*Extrait du document*
Qui était Ilan Halevi (1943-2013) ?

Pour faire court : né de parents résistants recherchés par la police nazie, Georges Alain porte plusieurs noms faux (par nécessité) puis vrais, avant de se faire connaître sous celui d’Ilan Halevi. Après plusieurs expériences aux États-Unis et en Afrique, il se rend en Israël à l’été 1967, non pas pour devenir sioniste, mais pour y défendre la cause palestinienne. Il intègre d’abord le Matzpen (auquel appartient également Michel Warschawski), un groupe socialiste révolutionnaire qui incarne l’extrême-gauche à l’époque, puis rejoint le Fatah de Yasser Arafat, dont il devient un des vice-ministres des affaires étrangères. De tradition internationaliste, sa démarche, dans le contexte palestinien, se veut avant tout citoyenne : « L’autoglorification communautaire, quelle que soit sa couleur, me déplaît profondément », écrit-il (p.52). Et c’est dans cet esprit qu’il s’avère non seulement un militant conséquent et un analyste remarquable, mais aussi un prodigieux producteur d’idées. Cet ultime ouvrage en présente quelques-unes.

Deux variantes du même mal absolu

Ilan Halevi désigne sans fioriture ce qu’il combat : « Depuis plus de trente ans, par expérience acquise, je retiens que le Mal absolu, le crime contre l’Esprit humain et contre l’humanité par excellence, c’est le racisme » (p.54). Si, dans sa première enfance, l’auteur a été poursuivi en tant que « juif »[[Ilan Halevi emploie des guillemets à dessein (p.52, 53). Il s’explique : « J’ai hérité de la judéité comme d’une catégorie imposée, au départ vide pour moi de tout contenu religieux ou culturel positif. Mais […] il serait inélégant de renier une appartenance, même imposée, tant qu’elle entraîne d’injustes et inacceptables persécutions. » Le « tant que » est à souligner. Ensuite, c’est par choix conscient qu’il se fait palestinien. Il rappelle bien entendu qu’il n’y a pas de race juive.]], c’est en tant que Palestinien qu’il a vu son appartement détruit par l’armée israélienne en 2002, lors de l’opération « Rempart ». Il n’est donc pas étonnant que son raisonnement établisse un lien entre le sort fait aux Juifs dans la première moitié du XXe siècle et celui que subissent les Palestiniens à partir de la seconde moitié du même siècle, sans pour autant se complaire dans une analogie simpliste : « Il ne s’agit pas ici de poser une équation d’égalité entre la situation des musulmans aujourd’hui et celle des juifs hier, mais entre deux délires racistes qui fonctionnent de façon identique en dépit des différences entre leurs objets » (p.173). La problématique ne se limite donc pas à tel ou tel conflit particulier.

*Matériel de l'exercice*

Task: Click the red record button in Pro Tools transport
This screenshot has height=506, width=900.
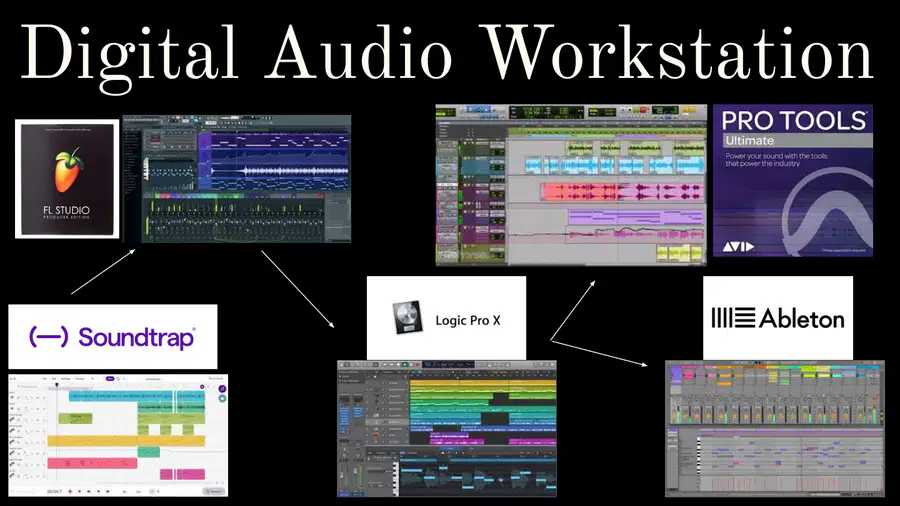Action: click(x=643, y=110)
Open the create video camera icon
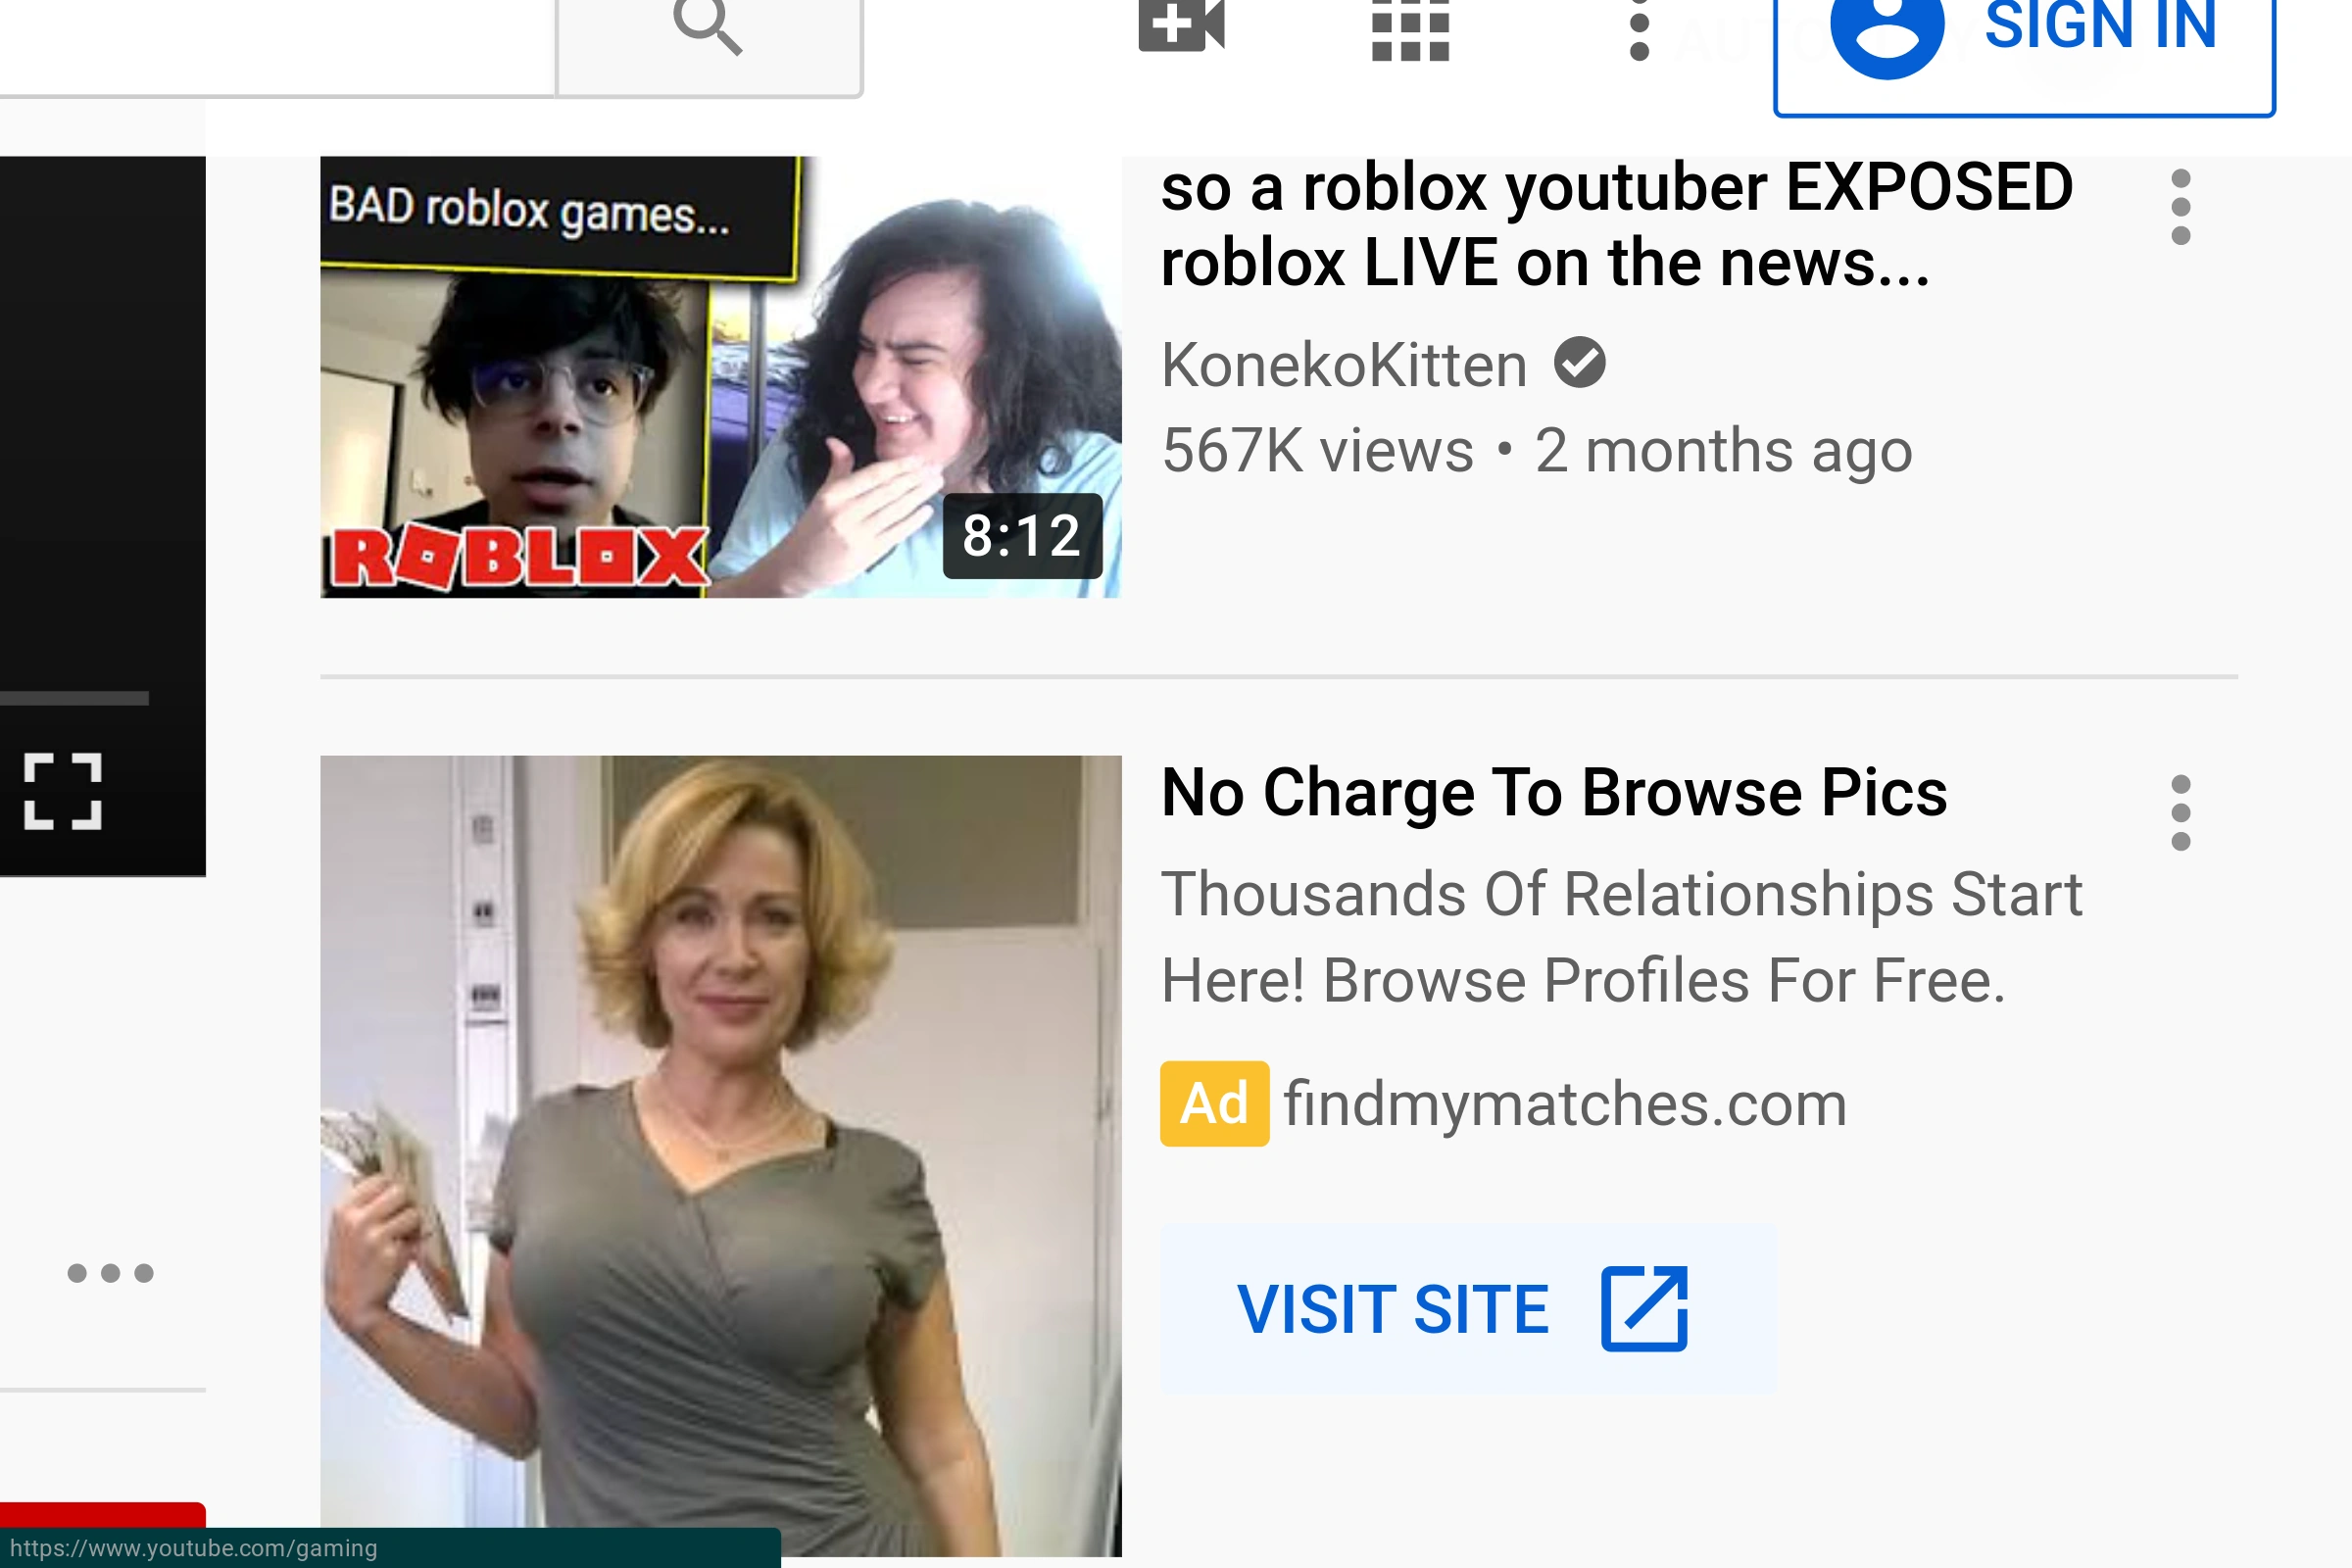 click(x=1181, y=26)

*Consignes*
- a) Recopiez à l'identique les deux entrées qui suivent l'extrait sur Ilan Halevi, en laissant les images de côté.
- b) Écrivez la suite de l'extrait sur Ilan Halevi, en commençant juste après sa dernière phrase.

*Résultats*
- a)
Task: Click the red record button in Pro Tools transport
This screenshot has height=506, width=900.
Action: click(x=643, y=110)
Open the create video camera icon
 click(x=1181, y=26)

- b)
Le sens des mots

Ilan Halevi s’interroge à diverses reprises sur la manière dont sont employés et perçus certains termes omniprésents dans le discours commun. Si le dernier chapitre de l’ouvrage est constitué par un utile « Glossaire de l’ignorance islamophobe », le corps du texte décortique cependant d’autres notions qui s’avèrent tout aussi piégées : « Antisémitisme » et « Islamisme » occupent ici une place de choix, et les explications avancées méritent la plus grande attention.

Une analyse sans œillères

C’est avec le même souci de précision d’analyse que l’auteur se penche sur les diverses forces que se réclament de l’Islam dans le monde actuel. Le survol est rapide, mais se focalise plus longuement sur deux d’entre elles : le Hezbollah libanais et le Hamas palestinien. Cette lecture devrait être obligatoire pour tous les journaleux qui se contentent d’ordinaire de reprendre les clichés soigneusement formatés de la propagande gouvernementale israélienne. Car quelles que soient les critiques qu’il est possible et nécessaire de leur faire (l’auteur ne les ménage d’ailleurs guère), les deux forces citées sont parfaitement incontournables pour toute solution allant dans le sens de l’apaisement des conflits. Il est donc indispensable de prendre en compte leurs réalités sur le terrain, et non les caricatures dont on les affuble.

Ni peste ni choléra

La dernière piste ouverte par Ilan Halevi sur laquelle il convient d’attirer l’attention est celle de la nécessité d’un nouveau non-alignement : « Tout d’abord parce que l’identification avec l’un ou l’autre des « camps » en présence est impossible. Il s’agirait de choisir entre la peste et le choléra. Ceux qui appellent à la guerre, d’un côté comme de l’autre, sont véritablement les ennemis de l’humanité, et on ne peut que se distancier des uns comme des autres. Ensuite, à cause de l’unilatéralisme en matière de relations internationales ; l’idée que l’on peut remplacer le droit par un corps expéditionnaire émanant d’une « coalition des consentants » ; l’idée selon laquelle il n’y a pas de partenaires avec lesquels négocier et faire la paix ; l’idée qu’il n’y a d’États-voyous, qu’il faut ostraciser, que parmi ceux qui s’opposent aux desseins impériaux ; et l’illusion et la prétention qu’on peut faire la paix et recomposer le grand Moyen-Orient sans l’Iran, sans la Syrie, sans le Hamas et sans le Hezbollah ; bref, l’idée que si l’on tue tous les méchants, le monde se portera mieux est à la fois imbécile et dangereuse pour l’avenir du monde » (p.169-170).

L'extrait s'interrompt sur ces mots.